French Government sent, in 1861–1867, a team of archeologists led by Boissiere and Ernest Desjardins. The French team has discovered 55 Latin inscriptions referring the history of Troesmis, Legio V Macedonica and Legio I Italica.
The research was continued by Gr. G Tocilescu, destroying ancient site walls, in order to find and save inscriptions.

Historical accounts

The Roman poet Ovid provides one of the first documentary evidence of the ancient Dacian town of Troesmis as conquered by Pomponius Flaccus from the Getae and given to the Thracian king Rhecuporis in paragraphs 4.9.79 of his Epistulae ex Ponto to C. Pomponius Grecinus and 4.16.15 wrriten to "an envious man".
The Greek geographer Ptolemy also mentions Troesmis in Book 3, Chapter 10 of his work Geographia as a station of the Roman Legion Legio V Macedonica.

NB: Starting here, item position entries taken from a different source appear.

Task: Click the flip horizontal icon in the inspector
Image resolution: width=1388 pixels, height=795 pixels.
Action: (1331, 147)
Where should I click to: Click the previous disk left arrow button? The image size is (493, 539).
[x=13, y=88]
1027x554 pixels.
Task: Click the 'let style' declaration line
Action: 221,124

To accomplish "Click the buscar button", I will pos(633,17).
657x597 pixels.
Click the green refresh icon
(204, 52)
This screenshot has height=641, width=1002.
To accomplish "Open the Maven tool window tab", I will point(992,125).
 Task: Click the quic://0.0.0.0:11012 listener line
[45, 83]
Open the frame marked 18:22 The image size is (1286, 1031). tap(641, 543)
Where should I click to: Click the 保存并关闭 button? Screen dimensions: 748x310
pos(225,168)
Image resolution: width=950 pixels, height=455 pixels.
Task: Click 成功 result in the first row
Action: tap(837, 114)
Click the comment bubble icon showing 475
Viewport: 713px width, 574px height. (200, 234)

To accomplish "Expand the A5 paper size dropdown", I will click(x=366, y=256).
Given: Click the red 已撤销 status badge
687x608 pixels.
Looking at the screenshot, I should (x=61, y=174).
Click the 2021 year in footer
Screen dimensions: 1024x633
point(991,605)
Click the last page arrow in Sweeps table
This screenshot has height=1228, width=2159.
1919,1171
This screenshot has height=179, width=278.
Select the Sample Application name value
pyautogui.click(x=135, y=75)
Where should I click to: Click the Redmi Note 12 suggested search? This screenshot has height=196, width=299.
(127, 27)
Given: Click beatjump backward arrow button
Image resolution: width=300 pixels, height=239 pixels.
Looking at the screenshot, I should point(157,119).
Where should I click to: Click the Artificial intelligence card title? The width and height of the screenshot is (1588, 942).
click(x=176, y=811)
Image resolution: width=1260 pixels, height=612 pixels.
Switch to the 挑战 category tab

The Itinerarium Antonini mentions it as well, locating it between Beroe Piatra Frecăței and Arrubium and attests the presence of the Roman Legion Legio I Iovia.
It is also mentioned in the Tabula Peutingeriana at 8.3: Troesmis.
The Itinerarium Burdigalense also mentions it, as do the Ravenna Cosmography, Hierocles and the Byzantine Emperor Constantine VII.